Wearing a watch to bed is a lot less daunting than using the from Axon Sleep Research Laboratories, which requires that you wear a headband that monitors your brain waves.
The Sleeptracker watch has sensors that monitor the wearer's sleep patterns to detect the best possible wake-up times. The idea is that people will feel more refreshed if they wake from a light sleep at 7:10 a.m. than from a deep sleep at 7:30 a.m. The watch also records how much quality sleep you are getting so you can review your sleep stats in the morning.
The idea of getting up before the alarm goes off panics me, as I feel cheated that I didn't get my full sleep time in. Generally, I forego getting up when the alarm sounds and risk oversleeping.
I tried out the Sleeptracker for a week along with my clock radio as a backup.

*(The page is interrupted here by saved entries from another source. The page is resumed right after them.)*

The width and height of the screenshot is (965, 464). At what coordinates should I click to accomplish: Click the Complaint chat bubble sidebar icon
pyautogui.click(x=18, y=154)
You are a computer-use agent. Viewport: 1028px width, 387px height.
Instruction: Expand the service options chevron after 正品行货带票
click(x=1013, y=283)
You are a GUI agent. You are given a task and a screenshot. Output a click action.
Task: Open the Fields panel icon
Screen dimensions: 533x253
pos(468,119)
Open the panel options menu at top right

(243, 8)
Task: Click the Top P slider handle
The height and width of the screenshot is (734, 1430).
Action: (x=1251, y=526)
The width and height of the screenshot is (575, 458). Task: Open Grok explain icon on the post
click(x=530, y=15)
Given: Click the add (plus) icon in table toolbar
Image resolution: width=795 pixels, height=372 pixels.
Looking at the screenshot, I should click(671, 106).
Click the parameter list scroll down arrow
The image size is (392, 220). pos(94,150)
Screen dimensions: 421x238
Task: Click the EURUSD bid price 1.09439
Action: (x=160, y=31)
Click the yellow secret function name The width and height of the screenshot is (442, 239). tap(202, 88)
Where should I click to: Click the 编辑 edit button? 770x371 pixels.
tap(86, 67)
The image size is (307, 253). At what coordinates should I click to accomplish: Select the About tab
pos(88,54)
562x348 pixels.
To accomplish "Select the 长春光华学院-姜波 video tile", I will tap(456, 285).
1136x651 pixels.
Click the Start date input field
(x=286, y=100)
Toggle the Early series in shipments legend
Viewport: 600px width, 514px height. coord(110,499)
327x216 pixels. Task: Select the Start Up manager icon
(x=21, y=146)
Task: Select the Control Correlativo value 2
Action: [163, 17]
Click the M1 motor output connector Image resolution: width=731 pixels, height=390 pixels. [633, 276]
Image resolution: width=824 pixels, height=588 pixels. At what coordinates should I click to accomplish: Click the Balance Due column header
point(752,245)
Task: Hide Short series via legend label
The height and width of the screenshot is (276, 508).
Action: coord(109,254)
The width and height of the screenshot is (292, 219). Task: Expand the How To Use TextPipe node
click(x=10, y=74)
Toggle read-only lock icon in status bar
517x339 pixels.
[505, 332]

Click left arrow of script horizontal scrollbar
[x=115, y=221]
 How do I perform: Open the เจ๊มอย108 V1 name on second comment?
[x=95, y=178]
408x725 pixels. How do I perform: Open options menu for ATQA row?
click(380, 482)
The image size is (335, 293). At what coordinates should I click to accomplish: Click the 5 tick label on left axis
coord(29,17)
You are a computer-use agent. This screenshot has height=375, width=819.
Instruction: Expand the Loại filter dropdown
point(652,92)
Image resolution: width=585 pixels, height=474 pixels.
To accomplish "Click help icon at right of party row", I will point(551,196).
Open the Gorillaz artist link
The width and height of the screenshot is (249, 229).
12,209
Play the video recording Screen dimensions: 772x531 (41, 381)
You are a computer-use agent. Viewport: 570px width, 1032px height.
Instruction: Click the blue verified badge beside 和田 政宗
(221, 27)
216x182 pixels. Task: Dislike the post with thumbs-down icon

First off, I am a very deep sleeper (I have been known for sleeping through the sounds of a passing fire truck). So I only heard the watch alarm on two out of five days of testing. My wife heard the watch alarm more than I did, and she said she had to nudge me a couple of times to wake me up.
Second, I was a little suspect of the concept. You tell the watch what time you usually go to bed, then you choose up to a 30-minute window when you want the watch to look for that window of opportunity to wake you. It seems, however, that you are always getting woken up 10 to 20 minutes earlier than you'd like.
By the final night, I was able to feel comfortable using the watch. I woke up earlier than the clock radio alarm three out of five days. But being a creature of habit, I took the watch off and rolled over back into bed.
End result: I still love my snooze button, but I might recommend this to someone like my wife, who's attuned to waking up by just the slightest sound.